* What is required:
Every line of the material must be copied exactly.

BEGIN

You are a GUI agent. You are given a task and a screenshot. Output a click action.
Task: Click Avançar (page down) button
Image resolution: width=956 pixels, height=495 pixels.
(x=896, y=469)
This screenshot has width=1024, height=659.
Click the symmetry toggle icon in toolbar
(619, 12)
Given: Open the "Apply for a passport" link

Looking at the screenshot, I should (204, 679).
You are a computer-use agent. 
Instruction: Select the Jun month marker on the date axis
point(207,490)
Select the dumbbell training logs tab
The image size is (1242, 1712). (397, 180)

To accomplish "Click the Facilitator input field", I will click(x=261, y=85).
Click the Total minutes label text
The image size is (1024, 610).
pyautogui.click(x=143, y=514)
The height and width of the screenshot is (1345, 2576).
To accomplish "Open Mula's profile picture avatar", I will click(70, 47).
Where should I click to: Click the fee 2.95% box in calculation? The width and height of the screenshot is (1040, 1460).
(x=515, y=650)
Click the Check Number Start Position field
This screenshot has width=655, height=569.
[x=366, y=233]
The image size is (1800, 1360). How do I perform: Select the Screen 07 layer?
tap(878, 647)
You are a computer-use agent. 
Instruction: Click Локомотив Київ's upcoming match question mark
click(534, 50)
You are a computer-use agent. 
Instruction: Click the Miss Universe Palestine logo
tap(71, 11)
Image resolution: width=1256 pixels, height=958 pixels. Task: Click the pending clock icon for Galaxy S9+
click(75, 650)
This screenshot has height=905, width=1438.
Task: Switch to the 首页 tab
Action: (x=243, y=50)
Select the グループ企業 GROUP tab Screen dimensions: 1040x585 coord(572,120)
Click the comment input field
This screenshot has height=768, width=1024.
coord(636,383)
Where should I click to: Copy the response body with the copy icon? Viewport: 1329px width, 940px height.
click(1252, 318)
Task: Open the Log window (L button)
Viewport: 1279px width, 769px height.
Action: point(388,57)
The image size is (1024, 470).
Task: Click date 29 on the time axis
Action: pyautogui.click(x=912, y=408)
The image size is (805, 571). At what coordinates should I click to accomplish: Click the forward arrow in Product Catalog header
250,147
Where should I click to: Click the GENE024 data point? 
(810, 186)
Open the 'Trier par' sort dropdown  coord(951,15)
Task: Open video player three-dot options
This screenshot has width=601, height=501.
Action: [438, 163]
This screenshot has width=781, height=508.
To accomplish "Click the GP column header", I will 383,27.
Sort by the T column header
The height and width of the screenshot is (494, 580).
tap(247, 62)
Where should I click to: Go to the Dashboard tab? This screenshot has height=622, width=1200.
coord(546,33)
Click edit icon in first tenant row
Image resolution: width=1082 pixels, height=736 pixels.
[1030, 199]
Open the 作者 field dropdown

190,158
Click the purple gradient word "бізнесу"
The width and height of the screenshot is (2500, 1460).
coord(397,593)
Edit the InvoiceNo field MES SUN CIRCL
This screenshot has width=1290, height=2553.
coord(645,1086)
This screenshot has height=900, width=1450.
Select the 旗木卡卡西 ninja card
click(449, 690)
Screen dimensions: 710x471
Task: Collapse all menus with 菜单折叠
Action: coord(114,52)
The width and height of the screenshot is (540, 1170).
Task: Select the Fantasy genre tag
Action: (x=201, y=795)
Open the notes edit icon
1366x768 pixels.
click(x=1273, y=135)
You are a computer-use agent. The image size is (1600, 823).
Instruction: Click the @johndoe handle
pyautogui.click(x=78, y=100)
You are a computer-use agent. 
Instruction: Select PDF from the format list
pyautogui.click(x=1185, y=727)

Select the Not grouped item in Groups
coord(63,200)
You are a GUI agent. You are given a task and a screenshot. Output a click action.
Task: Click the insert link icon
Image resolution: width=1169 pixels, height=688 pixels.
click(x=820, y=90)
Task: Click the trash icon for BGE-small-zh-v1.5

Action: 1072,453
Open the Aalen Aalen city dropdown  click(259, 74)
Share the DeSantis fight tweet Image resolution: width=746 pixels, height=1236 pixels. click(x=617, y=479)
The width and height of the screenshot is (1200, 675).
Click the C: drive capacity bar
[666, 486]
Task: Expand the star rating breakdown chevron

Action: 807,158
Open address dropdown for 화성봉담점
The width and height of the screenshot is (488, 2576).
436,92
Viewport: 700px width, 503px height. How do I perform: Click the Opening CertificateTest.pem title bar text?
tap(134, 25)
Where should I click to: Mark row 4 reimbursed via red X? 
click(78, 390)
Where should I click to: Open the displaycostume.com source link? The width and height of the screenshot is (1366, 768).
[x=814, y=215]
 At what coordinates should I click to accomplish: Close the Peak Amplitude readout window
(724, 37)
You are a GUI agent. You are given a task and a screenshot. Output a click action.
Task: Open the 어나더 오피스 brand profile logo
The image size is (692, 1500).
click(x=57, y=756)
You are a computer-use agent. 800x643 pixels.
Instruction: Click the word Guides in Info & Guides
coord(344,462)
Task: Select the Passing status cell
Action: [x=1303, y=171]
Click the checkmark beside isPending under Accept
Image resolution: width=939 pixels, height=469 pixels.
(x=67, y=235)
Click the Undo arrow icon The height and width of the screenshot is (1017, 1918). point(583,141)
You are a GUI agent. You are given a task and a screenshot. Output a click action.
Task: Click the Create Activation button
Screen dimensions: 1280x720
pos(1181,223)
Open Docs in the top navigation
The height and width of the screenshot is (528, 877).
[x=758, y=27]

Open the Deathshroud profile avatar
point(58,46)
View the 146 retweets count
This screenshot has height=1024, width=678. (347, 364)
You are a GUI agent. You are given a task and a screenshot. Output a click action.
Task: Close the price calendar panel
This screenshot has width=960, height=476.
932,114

END

* The completed task:
You are a GUI agent. You are given a task and a screenshot. Output a click action.
Task: Click Avançar (page down) button
Image resolution: width=956 pixels, height=495 pixels.
(x=896, y=469)
This screenshot has width=1024, height=659.
Click the symmetry toggle icon in toolbar
(619, 12)
Given: Open the "Apply for a passport" link

Looking at the screenshot, I should (204, 679).
You are a computer-use agent. 
Instruction: Select the Jun month marker on the date axis
point(207,490)
Select the dumbbell training logs tab
The image size is (1242, 1712). (397, 180)

To accomplish "Click the Facilitator input field", I will click(x=261, y=85).
Click the Total minutes label text
The image size is (1024, 610).
pyautogui.click(x=143, y=514)
The height and width of the screenshot is (1345, 2576).
To accomplish "Open Mula's profile picture avatar", I will click(70, 47).
Where should I click to: Click the fee 2.95% box in calculation? The width and height of the screenshot is (1040, 1460).
(x=515, y=650)
Click the Check Number Start Position field
This screenshot has width=655, height=569.
[x=366, y=233]
The image size is (1800, 1360). How do I perform: Select the Screen 07 layer?
tap(878, 647)
You are a computer-use agent. 
Instruction: Click Локомотив Київ's upcoming match question mark
click(534, 50)
You are a computer-use agent. 
Instruction: Click the Miss Universe Palestine logo
tap(71, 11)
Image resolution: width=1256 pixels, height=958 pixels. Task: Click the pending clock icon for Galaxy S9+
click(75, 650)
This screenshot has height=905, width=1438.
Task: Switch to the 首页 tab
Action: (x=243, y=50)
Select the グループ企業 GROUP tab Screen dimensions: 1040x585 coord(572,120)
Click the comment input field
This screenshot has height=768, width=1024.
coord(636,383)
Where should I click to: Copy the response body with the copy icon? Viewport: 1329px width, 940px height.
click(1252, 318)
Task: Open the Log window (L button)
Viewport: 1279px width, 769px height.
Action: point(388,57)
The image size is (1024, 470).
Task: Click date 29 on the time axis
Action: pyautogui.click(x=912, y=408)
The image size is (805, 571). At what coordinates should I click to accomplish: Click the forward arrow in Product Catalog header
250,147
Where should I click to: Click the GENE024 data point? 
(810, 186)
Open the 'Trier par' sort dropdown  coord(951,15)
Task: Open video player three-dot options
This screenshot has width=601, height=501.
Action: [438, 163]
This screenshot has width=781, height=508.
To accomplish "Click the GP column header", I will 383,27.
Sort by the T column header
The height and width of the screenshot is (494, 580).
tap(247, 62)
Where should I click to: Go to the Dashboard tab? This screenshot has height=622, width=1200.
coord(546,33)
Click edit icon in first tenant row
Image resolution: width=1082 pixels, height=736 pixels.
[1030, 199]
Open the 作者 field dropdown

190,158
Click the purple gradient word "бізнесу"
The width and height of the screenshot is (2500, 1460).
coord(397,593)
Edit the InvoiceNo field MES SUN CIRCL
This screenshot has width=1290, height=2553.
coord(645,1086)
This screenshot has height=900, width=1450.
Select the 旗木卡卡西 ninja card
click(449, 690)
Screen dimensions: 710x471
Task: Collapse all menus with 菜单折叠
Action: coord(114,52)
The width and height of the screenshot is (540, 1170).
Task: Select the Fantasy genre tag
Action: (x=201, y=795)
Open the notes edit icon
1366x768 pixels.
click(x=1273, y=135)
You are a computer-use agent. The image size is (1600, 823).
Instruction: Click the @johndoe handle
pyautogui.click(x=78, y=100)
You are a computer-use agent. 
Instruction: Select PDF from the format list
pyautogui.click(x=1185, y=727)

Select the Not grouped item in Groups
coord(63,200)
You are a GUI agent. You are given a task and a screenshot. Output a click action.
Task: Click the insert link icon
Image resolution: width=1169 pixels, height=688 pixels.
click(x=820, y=90)
Task: Click the trash icon for BGE-small-zh-v1.5

Action: 1072,453
Open the Aalen Aalen city dropdown  click(259, 74)
Share the DeSantis fight tweet Image resolution: width=746 pixels, height=1236 pixels. click(x=617, y=479)
The width and height of the screenshot is (1200, 675).
Click the C: drive capacity bar
[666, 486]
Task: Expand the star rating breakdown chevron

Action: 807,158
Open address dropdown for 화성봉담점
The width and height of the screenshot is (488, 2576).
436,92
Viewport: 700px width, 503px height. How do I perform: Click the Opening CertificateTest.pem title bar text?
tap(134, 25)
Where should I click to: Mark row 4 reimbursed via red X? 
click(78, 390)
Where should I click to: Open the displaycostume.com source link? The width and height of the screenshot is (1366, 768).
[x=814, y=215]
 At what coordinates should I click to accomplish: Close the Peak Amplitude readout window
(724, 37)
You are a GUI agent. You are given a task and a screenshot. Output a click action.
Task: Open the 어나더 오피스 brand profile logo
The image size is (692, 1500).
click(x=57, y=756)
You are a computer-use agent. 800x643 pixels.
Instruction: Click the word Guides in Info & Guides
coord(344,462)
Task: Select the Passing status cell
Action: [x=1303, y=171]
Click the checkmark beside isPending under Accept
Image resolution: width=939 pixels, height=469 pixels.
(x=67, y=235)
Click the Undo arrow icon The height and width of the screenshot is (1017, 1918). point(583,141)
You are a GUI agent. You are given a task and a screenshot. Output a click action.
Task: Click the Create Activation button
Screen dimensions: 1280x720
pos(1181,223)
Open Docs in the top navigation
The height and width of the screenshot is (528, 877).
[x=758, y=27]

Open the Deathshroud profile avatar
point(58,46)
View the 146 retweets count
This screenshot has height=1024, width=678. (347, 364)
You are a GUI agent. You are given a task and a screenshot. Output a click action.
Task: Close the price calendar panel
This screenshot has width=960, height=476.
932,114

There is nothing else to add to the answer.